- INSTRUCCIÓN
Copia sin cambios el pasaje del fragmento sobre la reparación del daño como alternativa a la prisión comprendido entre "Posiblemente, esta perspectiva" y "empiece a cambiar.", ambos incluidos.

Así, alguien que ha robado podría ser condenado a restituir la suma en un plazo proporcional a la cantidad robada y a las posibilidades económicas del sujeto. Y para que la víctima no tenga que esperar 10 años para recuperar su bien, un banco podría adelantar la cantidad y cobrarle luego al condenado las mensualidades más los intereses, como en el caso de un crédito cualquiera.
De acuerdo; los bienes materiales pueden restituirse. Pero, ¿cómo reparar los golpes, una violación o un asesinato? En efecto, nada puede reemplazar une vida arrebatada, ni una vejación sufrida. Si nada puede restituir dicho tipo de prejuicio. ¿por qué la prisión? ¿Por pura venganza? En este caso la justicia se rebaja al nivel del criminal. ¿Por no disponer de otra cosa mejor? Hagamos pues un esfuerzo de imaginación y, por qué no, de investigación. Además de todos los cambios (a nivel de sociedad y a nivel de modificación de la conducta individual del criminal) por los que ya nos hemos pronunciado, ¿por qué no condenar al culpable a realizar una serie de conductas socialmente útiles, lo más relacionadas posible con su delito? Así, por ejemplo, el sujeto que ha asesinado una anciana para robarle sus ahorros podría ser condenado a pasar un cierto número de horas diarias y parte de los fines de semana al servicio de los ancianos del barrio, haciéndoles los recados, organizándoles actividades recreativas, etc. Evidentemente, esto no devolvería la vida a la difunta, pero la prisión tampoco; y, en todo caso, su acción en el barrio sería más útil, social y personalmente, que picar piedra o plegar cartones en un establecimiento penitenciario.
Posiblemente, esta perspectiva parecerá utópica a un buen número de lectores. Por nuestra parte, preferimos la utopía a cruzarnos de brazos. Unamuno decía que sólo quien persigue utopías consigue imposibles (o algo por el estilo). Pero repetimos que este artículo no pretende revelar la solución de un tan complejo problema. Solamente sacudir la gran dosis de inercia y de conservadurismo que caracteriza a todo el aparato judicial para que, por fin, algo empiece a cambiar.
Como lo señala David (1979), fundar la legitimidad de la justicia sobre la reparación del daño -y no sobre une pretendida virtud expiatoria de la pena (en el doble sentido de la palabra) - supondría una nueva ética que separaría definitivamente el derecho de la subjetividad (respuesta emotiva de venganza, por ejemplo), y no se ocuparía más que de la utilidad real, para la víctima sobre todo, pero también para el culpable, de la sentencia.
Esto supondría también, entre otras cosas, haber evolucionado desde la pena de muerte hasta la muerte de la prisión.

- DATOS ANALIZADOS

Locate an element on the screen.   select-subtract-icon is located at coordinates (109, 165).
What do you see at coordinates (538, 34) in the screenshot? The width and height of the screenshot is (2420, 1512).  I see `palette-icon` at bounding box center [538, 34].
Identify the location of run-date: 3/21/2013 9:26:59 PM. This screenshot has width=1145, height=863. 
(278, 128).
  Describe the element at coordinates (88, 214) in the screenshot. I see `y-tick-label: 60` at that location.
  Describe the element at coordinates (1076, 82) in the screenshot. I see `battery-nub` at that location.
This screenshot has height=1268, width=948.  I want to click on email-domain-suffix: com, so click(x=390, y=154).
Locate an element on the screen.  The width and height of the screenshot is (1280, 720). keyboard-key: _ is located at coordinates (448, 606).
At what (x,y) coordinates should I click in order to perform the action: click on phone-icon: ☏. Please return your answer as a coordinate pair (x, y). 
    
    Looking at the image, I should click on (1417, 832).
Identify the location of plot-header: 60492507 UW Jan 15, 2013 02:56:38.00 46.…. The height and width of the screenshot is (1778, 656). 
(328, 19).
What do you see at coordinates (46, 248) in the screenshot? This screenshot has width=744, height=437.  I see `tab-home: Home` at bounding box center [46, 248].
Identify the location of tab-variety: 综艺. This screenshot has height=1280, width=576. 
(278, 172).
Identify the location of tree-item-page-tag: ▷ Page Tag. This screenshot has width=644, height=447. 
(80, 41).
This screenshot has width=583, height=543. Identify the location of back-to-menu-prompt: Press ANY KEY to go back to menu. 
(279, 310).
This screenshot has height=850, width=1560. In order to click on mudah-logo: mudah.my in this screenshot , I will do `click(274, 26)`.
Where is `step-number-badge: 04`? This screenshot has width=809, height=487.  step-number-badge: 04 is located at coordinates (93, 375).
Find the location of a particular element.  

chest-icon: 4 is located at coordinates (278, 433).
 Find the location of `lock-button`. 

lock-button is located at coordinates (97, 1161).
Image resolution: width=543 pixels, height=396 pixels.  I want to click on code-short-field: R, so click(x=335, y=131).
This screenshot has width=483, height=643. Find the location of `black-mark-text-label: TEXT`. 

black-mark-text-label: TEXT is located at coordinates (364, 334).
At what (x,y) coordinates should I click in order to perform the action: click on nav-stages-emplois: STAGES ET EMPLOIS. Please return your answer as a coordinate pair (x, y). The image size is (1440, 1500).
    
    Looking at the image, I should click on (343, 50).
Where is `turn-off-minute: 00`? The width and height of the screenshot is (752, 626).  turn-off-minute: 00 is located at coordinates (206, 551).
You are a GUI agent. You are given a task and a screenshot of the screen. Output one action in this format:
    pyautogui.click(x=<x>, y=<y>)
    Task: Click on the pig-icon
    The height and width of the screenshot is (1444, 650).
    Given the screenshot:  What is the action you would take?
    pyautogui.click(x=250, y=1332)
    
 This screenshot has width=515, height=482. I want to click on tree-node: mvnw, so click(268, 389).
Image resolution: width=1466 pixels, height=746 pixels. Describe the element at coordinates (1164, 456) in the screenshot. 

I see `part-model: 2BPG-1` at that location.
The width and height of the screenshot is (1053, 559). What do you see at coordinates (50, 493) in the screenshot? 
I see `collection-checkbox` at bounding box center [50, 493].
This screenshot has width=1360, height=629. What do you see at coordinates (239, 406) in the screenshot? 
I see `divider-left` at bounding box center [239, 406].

- RESULTADO
Posiblemente, esta perspectiva parecerá utópica a un buen número de lectores. Por nuestra parte, preferimos la utopía a cruzarnos de brazos. Unamuno decía que sólo quien persigue utopías consigue imposibles (o algo por el estilo). Pero repetimos que este artículo no pretende revelar la solución de un tan complejo problema. Solamente sacudir la gran dosis de inercia y de conservadurismo que caracteriza a todo el aparato judicial para que, por fin, algo empiece a cambiar.